Country of Origin Marking
In Bethlehem last summer, I sipped the delicious 2020 Philokalia Red Blend. Made from Palestinian grapes, the wine is spicy and full of tannins from the traumatized argilo-calcaire soil (a mixture of limestone and clay). Philokalia works with grapevines that were previously bulldozed by the Israeli military but have reemerged through the rubble. On viveno.com—“the world's largest wine marketplace with reviews straight from the community”—someone slyly remarked that the red blend is “very good amber wine except for the slightly bitter aftertaste of occupation.” Wine is land liquefied, jammed into a glass bottle for people to export, import, and consume across time and space. On the shelf of the shop down the street from my house in Rhode Island, I was shocked to find a different wine produced in the region. On the bottle it read, “Product of Israel.” This is not true.

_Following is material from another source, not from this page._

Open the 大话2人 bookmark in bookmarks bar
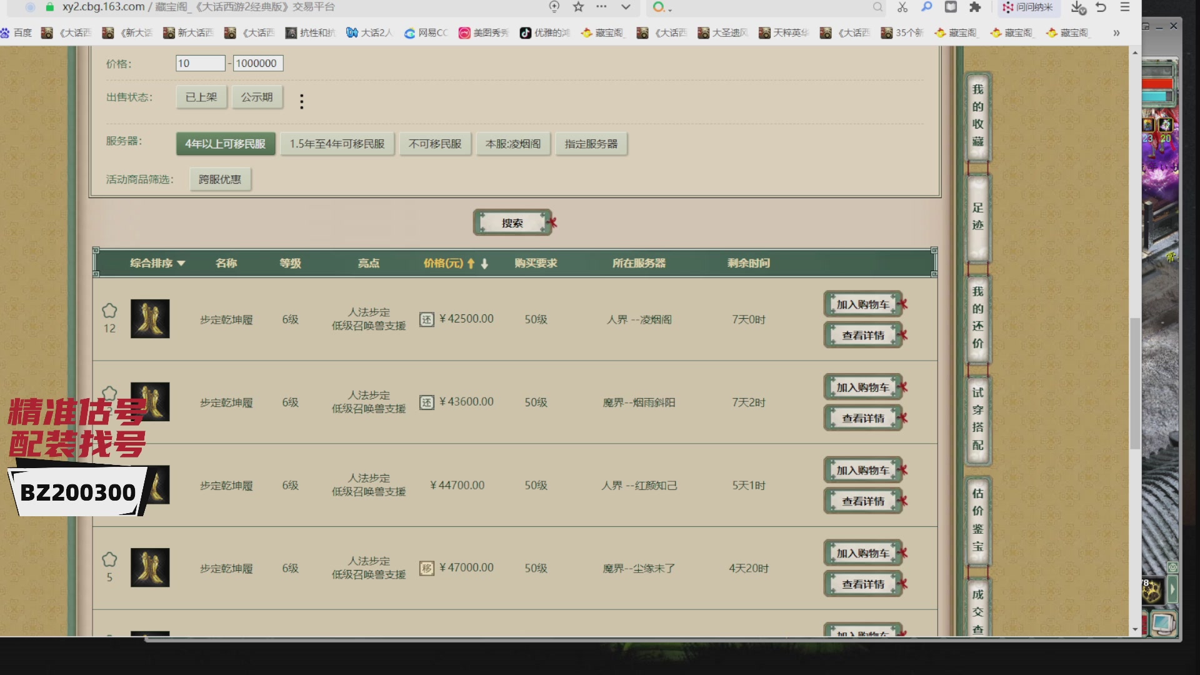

Terroir of dispossession: on November 18, 2020, a chief U.S. diplomat visited an Israeli settlement for the first time ever. Mike Pompeo—Donald Trump's Secretary of State—swooped in on an Israel Defense Forces helicopter to Psagot. At a distance there were local Palestinians protesting with proud clumps of balloons in red, white, and green, their families the legal owners of 20 acres that the winery stole to grow grapes. According to international law, Psagot is one of about 30 wineries illegally operating within Area C of the occupied West Bank.
Financially backed by the Falic family of Florida, Psagot named the “Pompeo Special Edition 2020” after the Secretary of State. Liquidating a chance for peace, this gesture of supremacy came after Pompeo’s 2019 announcement that the Trump administration would reverse four decades of U.S. policy by no longer considering Israeli settlements in Area C illegal. Though the Biden administration recently restored the legal findings that recognize Israeli settlements as illegitimate. However, Pompeo successfully distorted policy regulations for Marking of Country of Origin on U.S. Imports that are still in effect today. Now mandatory and misleading, products exported from Area C are to be labeled: “Israel,” “Product of Israel,” or “Made in Israel.”
A product of Israel would be something that is governed by Israeli law. This is not the case for Psagot wine and the many products like it. The irony is that the current country of origin markings required by the U.S. also applies to products made by Palestinians in Area C, who are now forced to label their products with the name of their occupier. Continuing the displacement of Palestinians, the Department of Homeland Security’s 2020 General Notice also declared that products from Area A and B of the West Bank or the Gaza Strip may no longer be labeled in combined form: “West Bank/Gaza,” “West Bank/Gaza Strip,” or “West Bank and Gaza.” Products must indicate that they are either from the West Bank or the Gaza Strip.
For this project, I steal wine produced illegally in the West Bank that is currently available for purchase in the U.S. I annotate each bottle with truthful information for consumers.